**Task description:** Each entry must be printed again without a single change.

**Material for this exercise:**
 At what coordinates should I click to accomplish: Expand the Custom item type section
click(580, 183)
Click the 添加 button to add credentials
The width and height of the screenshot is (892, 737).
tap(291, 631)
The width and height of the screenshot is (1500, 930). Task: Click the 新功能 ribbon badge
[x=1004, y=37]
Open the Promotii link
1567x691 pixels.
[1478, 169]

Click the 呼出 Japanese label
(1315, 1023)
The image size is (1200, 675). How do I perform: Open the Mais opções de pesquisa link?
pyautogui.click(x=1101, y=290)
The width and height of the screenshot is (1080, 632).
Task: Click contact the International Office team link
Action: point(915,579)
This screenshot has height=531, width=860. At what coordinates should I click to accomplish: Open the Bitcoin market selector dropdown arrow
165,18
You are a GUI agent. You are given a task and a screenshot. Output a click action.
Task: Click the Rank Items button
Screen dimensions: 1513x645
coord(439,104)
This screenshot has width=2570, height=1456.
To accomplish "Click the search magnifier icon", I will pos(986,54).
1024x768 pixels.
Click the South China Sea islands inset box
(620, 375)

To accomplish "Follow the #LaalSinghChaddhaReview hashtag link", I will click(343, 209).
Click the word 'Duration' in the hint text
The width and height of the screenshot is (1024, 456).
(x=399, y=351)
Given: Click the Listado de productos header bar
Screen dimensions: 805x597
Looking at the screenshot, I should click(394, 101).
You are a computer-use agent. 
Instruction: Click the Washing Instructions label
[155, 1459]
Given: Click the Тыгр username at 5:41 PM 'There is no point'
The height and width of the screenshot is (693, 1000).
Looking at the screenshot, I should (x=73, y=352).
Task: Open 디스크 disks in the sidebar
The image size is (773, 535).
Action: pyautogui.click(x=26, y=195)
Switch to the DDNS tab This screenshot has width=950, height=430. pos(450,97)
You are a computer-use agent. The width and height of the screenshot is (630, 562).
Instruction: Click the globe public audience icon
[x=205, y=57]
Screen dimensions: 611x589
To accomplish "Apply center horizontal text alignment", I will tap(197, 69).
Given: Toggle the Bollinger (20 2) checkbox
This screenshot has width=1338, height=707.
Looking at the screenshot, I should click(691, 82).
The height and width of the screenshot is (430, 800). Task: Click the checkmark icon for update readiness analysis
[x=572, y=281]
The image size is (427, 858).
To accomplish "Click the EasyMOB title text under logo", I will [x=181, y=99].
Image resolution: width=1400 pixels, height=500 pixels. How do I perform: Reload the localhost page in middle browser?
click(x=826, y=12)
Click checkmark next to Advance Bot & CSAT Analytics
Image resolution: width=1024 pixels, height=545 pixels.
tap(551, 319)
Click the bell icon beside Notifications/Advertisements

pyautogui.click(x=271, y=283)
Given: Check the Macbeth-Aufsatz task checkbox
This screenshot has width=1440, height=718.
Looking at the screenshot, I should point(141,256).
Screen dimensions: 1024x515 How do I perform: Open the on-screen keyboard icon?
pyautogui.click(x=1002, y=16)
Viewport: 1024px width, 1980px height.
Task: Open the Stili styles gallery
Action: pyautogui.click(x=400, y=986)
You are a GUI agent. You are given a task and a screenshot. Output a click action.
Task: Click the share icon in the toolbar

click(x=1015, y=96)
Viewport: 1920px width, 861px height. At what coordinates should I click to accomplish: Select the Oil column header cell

**Answer to this task:**
 At what coordinates should I click to accomplish: Expand the Custom item type section
click(580, 183)
Click the 添加 button to add credentials
The width and height of the screenshot is (892, 737).
tap(291, 631)
The width and height of the screenshot is (1500, 930). Task: Click the 新功能 ribbon badge
[x=1004, y=37]
Open the Promotii link
1567x691 pixels.
[1478, 169]

Click the 呼出 Japanese label
(1315, 1023)
The image size is (1200, 675). How do I perform: Open the Mais opções de pesquisa link?
pyautogui.click(x=1101, y=290)
The width and height of the screenshot is (1080, 632).
Task: Click contact the International Office team link
Action: point(915,579)
This screenshot has height=531, width=860. At what coordinates should I click to accomplish: Open the Bitcoin market selector dropdown arrow
165,18
You are a GUI agent. You are given a task and a screenshot. Output a click action.
Task: Click the Rank Items button
Screen dimensions: 1513x645
coord(439,104)
This screenshot has width=2570, height=1456.
To accomplish "Click the search magnifier icon", I will pos(986,54).
1024x768 pixels.
Click the South China Sea islands inset box
(620, 375)

To accomplish "Follow the #LaalSinghChaddhaReview hashtag link", I will click(343, 209).
Click the word 'Duration' in the hint text
The width and height of the screenshot is (1024, 456).
(x=399, y=351)
Given: Click the Listado de productos header bar
Screen dimensions: 805x597
Looking at the screenshot, I should click(394, 101).
You are a computer-use agent. 
Instruction: Click the Washing Instructions label
[155, 1459]
Given: Click the Тыгр username at 5:41 PM 'There is no point'
The height and width of the screenshot is (693, 1000).
Looking at the screenshot, I should (x=73, y=352).
Task: Open 디스크 disks in the sidebar
The image size is (773, 535).
Action: pyautogui.click(x=26, y=195)
Switch to the DDNS tab This screenshot has width=950, height=430. pos(450,97)
You are a computer-use agent. The width and height of the screenshot is (630, 562).
Instruction: Click the globe public audience icon
[x=205, y=57]
Screen dimensions: 611x589
To accomplish "Apply center horizontal text alignment", I will tap(197, 69).
Given: Toggle the Bollinger (20 2) checkbox
This screenshot has width=1338, height=707.
Looking at the screenshot, I should click(691, 82).
The height and width of the screenshot is (430, 800). Task: Click the checkmark icon for update readiness analysis
[x=572, y=281]
The image size is (427, 858).
To accomplish "Click the EasyMOB title text under logo", I will [x=181, y=99].
Image resolution: width=1400 pixels, height=500 pixels. How do I perform: Reload the localhost page in middle browser?
click(x=826, y=12)
Click checkmark next to Advance Bot & CSAT Analytics
Image resolution: width=1024 pixels, height=545 pixels.
tap(551, 319)
Click the bell icon beside Notifications/Advertisements

pyautogui.click(x=271, y=283)
Given: Check the Macbeth-Aufsatz task checkbox
This screenshot has width=1440, height=718.
Looking at the screenshot, I should point(141,256).
Screen dimensions: 1024x515 How do I perform: Open the on-screen keyboard icon?
pyautogui.click(x=1002, y=16)
Viewport: 1024px width, 1980px height.
Task: Open the Stili styles gallery
Action: pyautogui.click(x=400, y=986)
You are a GUI agent. You are given a task and a screenshot. Output a click action.
Task: Click the share icon in the toolbar

click(x=1015, y=96)
Viewport: 1920px width, 861px height. At what coordinates should I click to accomplish: Select the Oil column header cell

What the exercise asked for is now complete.